Kharatara Gaccha was founded by Vardhamana Suri (till 1031). His teacher was a temple-dwelling monk. He rejected him because of not following texts. His pupil, Jineshvara, got honorary title 'Kharatara' (Sharp witted or Fierce) because he defeated Suracharya, leader of Chaityavasis in public debate in 1023 at Anahilvada Patan. So the Gaccha got his title. Another tradition regards Jinadatta Suri (1075-1154) as a founder of Gaccha.
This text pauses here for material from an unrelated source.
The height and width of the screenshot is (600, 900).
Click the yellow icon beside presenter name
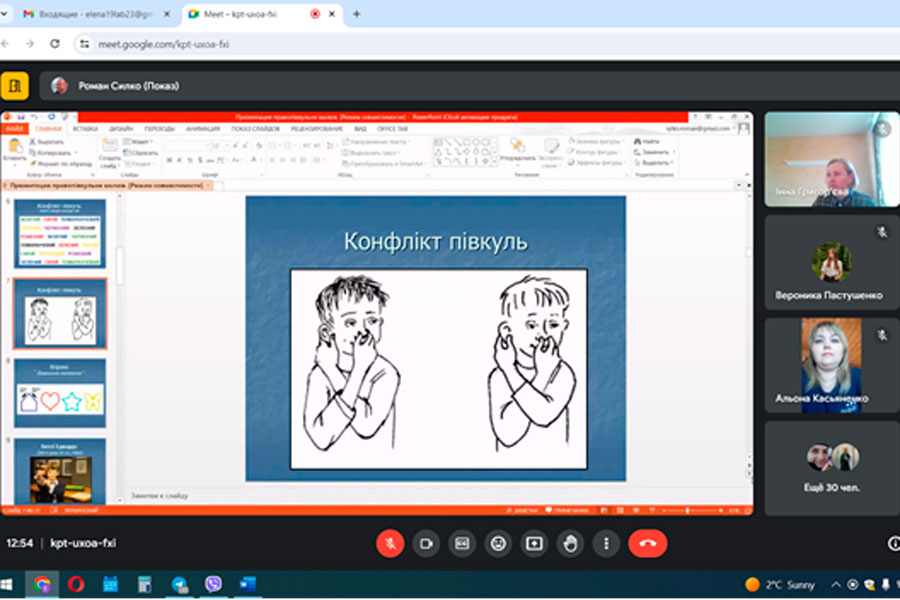tap(15, 86)
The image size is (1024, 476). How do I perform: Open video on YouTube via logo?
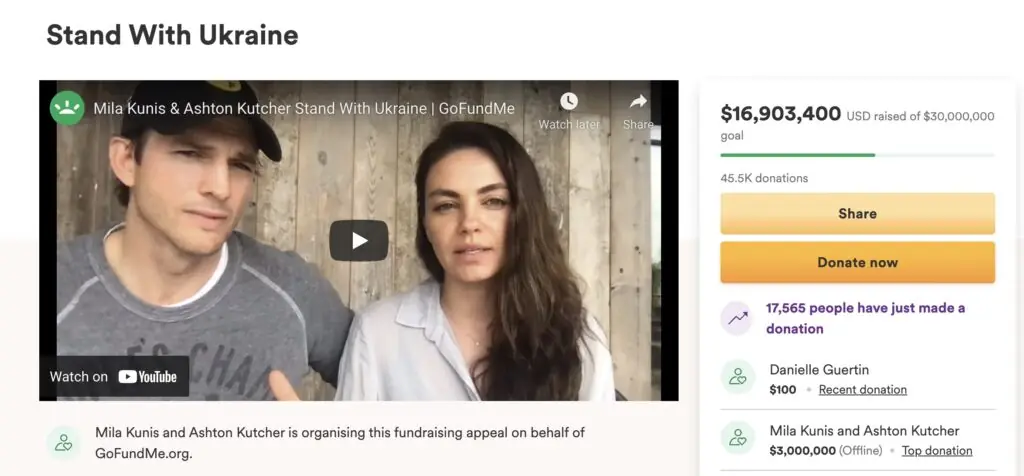(x=147, y=377)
Achal Gaccha, also known as the Vidhipakṣa or Anchal Gaccha (अचलगच्छ or अंचलगच्छ) is one of the four existing Gacchas and one of the 84 gacchas of the Śvetāmbara Murtipujaka sect of Jainism. It was founded by Acharya Aryarakshitsuri in 1079 CE.Currently, Acharya Kalāprabhasāgarsuri is the gacchadhipati of Achal Gaccha who was declared as Gunodayasāgarsuri's successor after his demise in 2020. Acharya Kalāprabhasāgarsuri was formally crowned as the gacchadhipati of Achal Gaccha in 2022 in Mulund.

Other gaccha is Parshwachandra Gaccha.

- Presiding deities
Adhishthayak Deva or presiding deities are protector deities of followers of each Gaccha. They are as follows: Manibhadra Vira of Tapa Gaccha; Ambika and Bhairava of Khartara Gaccha; Kalika and Chakreshvari of Achal Gaccha; Nakoda Batuk Bhairava of Parshwachandra Gaccha.